---- Dataset records
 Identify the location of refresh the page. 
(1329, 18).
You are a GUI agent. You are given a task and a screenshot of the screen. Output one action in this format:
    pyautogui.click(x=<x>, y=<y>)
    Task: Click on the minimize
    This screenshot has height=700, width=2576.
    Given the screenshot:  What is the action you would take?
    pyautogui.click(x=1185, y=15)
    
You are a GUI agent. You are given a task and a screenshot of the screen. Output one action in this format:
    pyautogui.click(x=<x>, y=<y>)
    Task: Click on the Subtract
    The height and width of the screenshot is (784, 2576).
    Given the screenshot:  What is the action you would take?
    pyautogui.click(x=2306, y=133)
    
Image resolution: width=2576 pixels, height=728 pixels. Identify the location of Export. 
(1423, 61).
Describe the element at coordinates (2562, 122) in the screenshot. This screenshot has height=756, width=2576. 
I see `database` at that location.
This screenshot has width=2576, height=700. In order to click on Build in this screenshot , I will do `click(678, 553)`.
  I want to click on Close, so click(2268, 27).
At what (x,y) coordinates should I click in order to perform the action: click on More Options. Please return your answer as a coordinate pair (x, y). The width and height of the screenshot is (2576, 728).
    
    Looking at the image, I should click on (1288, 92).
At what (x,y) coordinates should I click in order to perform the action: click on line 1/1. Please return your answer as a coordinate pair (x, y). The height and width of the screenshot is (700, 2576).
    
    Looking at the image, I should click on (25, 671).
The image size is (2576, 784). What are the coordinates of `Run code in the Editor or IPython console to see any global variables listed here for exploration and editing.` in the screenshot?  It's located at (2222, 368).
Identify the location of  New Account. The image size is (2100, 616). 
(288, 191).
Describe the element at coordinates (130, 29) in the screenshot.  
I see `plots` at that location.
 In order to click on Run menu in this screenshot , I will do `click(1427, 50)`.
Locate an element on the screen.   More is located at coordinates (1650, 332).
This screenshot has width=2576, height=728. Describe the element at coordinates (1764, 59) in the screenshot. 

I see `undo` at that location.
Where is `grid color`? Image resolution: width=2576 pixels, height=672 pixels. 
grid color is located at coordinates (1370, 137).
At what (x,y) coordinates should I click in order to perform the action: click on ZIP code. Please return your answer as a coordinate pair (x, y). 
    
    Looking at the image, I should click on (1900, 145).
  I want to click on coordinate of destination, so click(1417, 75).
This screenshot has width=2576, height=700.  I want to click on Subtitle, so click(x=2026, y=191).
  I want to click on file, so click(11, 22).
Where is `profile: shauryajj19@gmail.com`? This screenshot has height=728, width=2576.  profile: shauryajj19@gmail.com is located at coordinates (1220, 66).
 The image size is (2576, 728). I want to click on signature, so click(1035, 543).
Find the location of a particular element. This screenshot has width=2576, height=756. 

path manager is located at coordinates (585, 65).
--------
> [Work required]: Reproduce the material above with "GUI agent" changed to "screen assistant" at every occurrence, leaving all other text unchanged.

> [Solution to the problem]:
 Identify the location of refresh the page. 
(1329, 18).
You are a screen assistant. You are given a task and a screenshot of the screen. Output one action in this format:
    pyautogui.click(x=<x>, y=<y>)
    Task: Click on the minimize
    This screenshot has height=700, width=2576.
    Given the screenshot:  What is the action you would take?
    pyautogui.click(x=1185, y=15)
    
You are a screen assistant. You are given a task and a screenshot of the screen. Output one action in this format:
    pyautogui.click(x=<x>, y=<y>)
    Task: Click on the Subtract
    The height and width of the screenshot is (784, 2576).
    Given the screenshot:  What is the action you would take?
    pyautogui.click(x=2306, y=133)
    
Image resolution: width=2576 pixels, height=728 pixels. Identify the location of Export. 
(1423, 61).
Describe the element at coordinates (2562, 122) in the screenshot. This screenshot has height=756, width=2576. 
I see `database` at that location.
This screenshot has width=2576, height=700. In order to click on Build in this screenshot , I will do `click(678, 553)`.
  I want to click on Close, so click(2268, 27).
At what (x,y) coordinates should I click in order to perform the action: click on More Options. Please return your answer as a coordinate pair (x, y). The width and height of the screenshot is (2576, 728).
    
    Looking at the image, I should click on (1288, 92).
At what (x,y) coordinates should I click in order to perform the action: click on line 1/1. Please return your answer as a coordinate pair (x, y). The height and width of the screenshot is (700, 2576).
    
    Looking at the image, I should click on (25, 671).
The image size is (2576, 784). What are the coordinates of `Run code in the Editor or IPython console to see any global variables listed here for exploration and editing.` in the screenshot?  It's located at (2222, 368).
Identify the location of  New Account. The image size is (2100, 616). 
(288, 191).
Describe the element at coordinates (130, 29) in the screenshot.  
I see `plots` at that location.
 In order to click on Run menu in this screenshot , I will do `click(1427, 50)`.
Locate an element on the screen.   More is located at coordinates (1650, 332).
This screenshot has width=2576, height=728. Describe the element at coordinates (1764, 59) in the screenshot. 

I see `undo` at that location.
Where is `grid color`? Image resolution: width=2576 pixels, height=672 pixels. 
grid color is located at coordinates (1370, 137).
At what (x,y) coordinates should I click in order to perform the action: click on ZIP code. Please return your answer as a coordinate pair (x, y). 
    
    Looking at the image, I should click on (1900, 145).
  I want to click on coordinate of destination, so click(1417, 75).
This screenshot has width=2576, height=700.  I want to click on Subtitle, so click(x=2026, y=191).
  I want to click on file, so click(11, 22).
Where is `profile: shauryajj19@gmail.com`? This screenshot has height=728, width=2576.  profile: shauryajj19@gmail.com is located at coordinates (1220, 66).
 The image size is (2576, 728). I want to click on signature, so click(1035, 543).
Find the location of a particular element. This screenshot has width=2576, height=756. 

path manager is located at coordinates (585, 65).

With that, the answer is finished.